El que antes fuera el guardián del Bifrost, el puente que unía el cielo y la tierra, se detuvo ante el trono y se enfrentó al creador del universo. Odín levantó la mirada. Su único ojo ardía de cólera, con una intensidad que ni siquiera podían igualar las llamas que ardían eternamente en el Muspellheim, el Hogar de los Destructores del Mundo. En alguna parte toda aquella rabia volvía al hermano contra el hermano, provocaba matanzas y destrucción, engullía sistemas estelares en un paroxismo de violencia. Heimdall se sintió culpable de provocar tanto sufrimiento.

—Nunca me aburriré de esa vida, mi señor —contestó el dios caído—. Los mortales tienen cosas que nosotros perdimos hace milenios: ilusión, esperanza, valor auténtico...

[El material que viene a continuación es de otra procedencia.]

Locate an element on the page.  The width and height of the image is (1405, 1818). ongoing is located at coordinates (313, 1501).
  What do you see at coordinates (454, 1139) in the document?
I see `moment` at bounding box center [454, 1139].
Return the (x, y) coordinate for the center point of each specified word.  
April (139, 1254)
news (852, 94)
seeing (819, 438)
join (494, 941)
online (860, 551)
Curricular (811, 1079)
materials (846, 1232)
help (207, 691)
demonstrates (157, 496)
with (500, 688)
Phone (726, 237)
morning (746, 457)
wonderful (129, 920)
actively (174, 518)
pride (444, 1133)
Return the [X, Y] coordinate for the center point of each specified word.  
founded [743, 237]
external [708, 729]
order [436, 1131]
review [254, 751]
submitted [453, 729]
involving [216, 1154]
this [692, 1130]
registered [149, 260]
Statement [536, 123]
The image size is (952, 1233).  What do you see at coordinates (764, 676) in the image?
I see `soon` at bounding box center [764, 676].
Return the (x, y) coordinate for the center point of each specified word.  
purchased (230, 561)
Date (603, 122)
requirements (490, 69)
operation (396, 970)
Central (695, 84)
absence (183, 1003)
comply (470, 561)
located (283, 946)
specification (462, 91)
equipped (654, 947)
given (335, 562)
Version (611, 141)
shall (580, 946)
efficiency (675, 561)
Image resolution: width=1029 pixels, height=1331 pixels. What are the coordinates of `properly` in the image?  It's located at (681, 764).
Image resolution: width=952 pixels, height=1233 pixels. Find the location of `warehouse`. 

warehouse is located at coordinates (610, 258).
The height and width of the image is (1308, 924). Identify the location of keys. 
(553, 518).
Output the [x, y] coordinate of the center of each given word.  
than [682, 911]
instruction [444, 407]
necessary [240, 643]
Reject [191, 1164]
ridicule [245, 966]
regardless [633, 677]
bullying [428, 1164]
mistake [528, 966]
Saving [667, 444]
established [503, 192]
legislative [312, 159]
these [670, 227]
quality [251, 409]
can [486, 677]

—¡Los mortales no tienen nada! —rugió el señor de Asgard, y un rayo iluminó los cielos crepusculares de aquel reino fuera del tiempo y el espacio. Junto al trono descansaba la legendaria lanza Gungnir y Heimdall temió que su mano la aferrase.

—Heredarán el cielo, mi señor —prosiguió el guerrero, sabiendo que su osadía podía costarle cosas más importantes aún que la vida, y recordó a Loki retorciéndose en el Abismo bajo las fauces goteantes de Jormungand.

Pero Odín ignoró la provocación. En el fondo sabía que el exiliado centinela tenía razón, y contaba los días hasta la llegada de Ragnarock, que sabía muy próximo.

—¿Eso es lo que buscas, Heimdall? ¿Heredar el cielo? ¿No te bastaba con protegerlo?

—Busco conocimiento, mi señor. La verdad. Estoy muy confuso...

—La verdad no existe.

—Pero tú lo sabes todo. Tienes el conocimiento y la memoria.

Al oír sus nombres, dos formas oscuras cruzaron la sala como relámpagos y se posaron entre revoloteos en los hombros desprotegidos del dios de las matanzas nórdico. Eran Huggin y Munnin, los cuervos que revelaban a Odín todos los secretos.

—¿Cómo sabes que ellos te dicen siempre la verdad, mi rey? ¿Cómo puedes tomar decisiones que afecten a todo el universo sólo por lo que te dicen esas criaturas?

—Porque confío, Heimdall, y la confianza es más importante aún que la verdad.